- _Task item_
State how many lines in the listing contain the string "will", and add nothing to that number.

- _Input data_
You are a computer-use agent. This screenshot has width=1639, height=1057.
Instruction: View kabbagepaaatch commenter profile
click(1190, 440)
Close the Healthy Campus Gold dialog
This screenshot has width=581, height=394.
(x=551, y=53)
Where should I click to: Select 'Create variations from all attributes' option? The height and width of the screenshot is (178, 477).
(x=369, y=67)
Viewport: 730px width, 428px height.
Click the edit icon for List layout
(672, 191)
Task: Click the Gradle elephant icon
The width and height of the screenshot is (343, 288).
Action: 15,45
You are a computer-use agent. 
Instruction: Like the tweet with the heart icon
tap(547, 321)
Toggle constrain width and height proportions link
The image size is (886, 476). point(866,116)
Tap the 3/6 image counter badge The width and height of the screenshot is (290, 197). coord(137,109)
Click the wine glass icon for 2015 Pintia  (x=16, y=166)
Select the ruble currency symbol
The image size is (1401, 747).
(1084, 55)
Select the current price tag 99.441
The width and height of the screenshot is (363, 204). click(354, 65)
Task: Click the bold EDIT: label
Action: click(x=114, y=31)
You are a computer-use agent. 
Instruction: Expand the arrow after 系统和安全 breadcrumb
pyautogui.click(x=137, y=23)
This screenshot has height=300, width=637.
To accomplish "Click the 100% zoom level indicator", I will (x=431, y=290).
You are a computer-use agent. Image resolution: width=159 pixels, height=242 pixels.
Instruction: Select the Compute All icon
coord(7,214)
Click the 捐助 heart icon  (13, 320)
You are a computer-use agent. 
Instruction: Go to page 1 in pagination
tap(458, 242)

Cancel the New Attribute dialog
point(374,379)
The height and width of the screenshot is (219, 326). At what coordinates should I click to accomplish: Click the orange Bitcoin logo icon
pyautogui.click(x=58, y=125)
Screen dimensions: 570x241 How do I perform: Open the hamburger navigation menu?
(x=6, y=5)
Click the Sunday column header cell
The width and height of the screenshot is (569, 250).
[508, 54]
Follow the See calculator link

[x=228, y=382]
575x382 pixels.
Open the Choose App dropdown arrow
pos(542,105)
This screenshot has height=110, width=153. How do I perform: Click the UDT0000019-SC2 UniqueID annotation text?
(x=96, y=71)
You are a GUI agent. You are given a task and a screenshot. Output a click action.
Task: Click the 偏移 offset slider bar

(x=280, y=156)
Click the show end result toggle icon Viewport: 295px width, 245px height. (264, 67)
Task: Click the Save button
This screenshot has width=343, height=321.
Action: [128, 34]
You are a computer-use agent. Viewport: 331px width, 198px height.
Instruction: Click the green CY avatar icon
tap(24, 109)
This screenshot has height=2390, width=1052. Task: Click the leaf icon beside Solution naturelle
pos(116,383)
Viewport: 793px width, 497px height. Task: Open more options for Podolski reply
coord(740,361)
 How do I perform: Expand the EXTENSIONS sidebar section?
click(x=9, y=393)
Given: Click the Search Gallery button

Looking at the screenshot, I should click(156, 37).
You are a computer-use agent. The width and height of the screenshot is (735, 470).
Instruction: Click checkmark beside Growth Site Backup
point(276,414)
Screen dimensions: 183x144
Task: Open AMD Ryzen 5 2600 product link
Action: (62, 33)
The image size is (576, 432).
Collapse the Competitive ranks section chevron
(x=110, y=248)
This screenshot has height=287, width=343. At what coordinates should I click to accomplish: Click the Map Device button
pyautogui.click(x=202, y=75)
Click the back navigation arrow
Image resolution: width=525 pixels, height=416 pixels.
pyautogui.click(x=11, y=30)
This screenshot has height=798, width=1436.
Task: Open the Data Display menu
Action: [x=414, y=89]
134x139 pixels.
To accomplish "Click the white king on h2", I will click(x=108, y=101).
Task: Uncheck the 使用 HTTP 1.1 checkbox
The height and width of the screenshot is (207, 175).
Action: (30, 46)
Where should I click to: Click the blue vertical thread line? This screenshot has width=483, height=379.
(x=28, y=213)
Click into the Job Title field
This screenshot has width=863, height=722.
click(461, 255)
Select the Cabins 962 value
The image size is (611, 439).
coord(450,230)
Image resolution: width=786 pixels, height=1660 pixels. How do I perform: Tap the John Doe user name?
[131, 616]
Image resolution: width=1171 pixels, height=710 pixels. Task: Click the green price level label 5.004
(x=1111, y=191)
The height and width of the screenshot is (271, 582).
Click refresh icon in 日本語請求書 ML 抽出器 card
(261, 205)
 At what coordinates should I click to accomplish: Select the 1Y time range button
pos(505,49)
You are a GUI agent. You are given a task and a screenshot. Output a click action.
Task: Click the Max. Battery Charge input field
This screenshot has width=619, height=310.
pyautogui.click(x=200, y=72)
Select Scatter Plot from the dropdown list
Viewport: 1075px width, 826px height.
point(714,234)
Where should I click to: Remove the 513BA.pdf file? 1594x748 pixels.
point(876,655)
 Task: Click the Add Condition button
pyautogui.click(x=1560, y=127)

- _Reply to the exercise_
2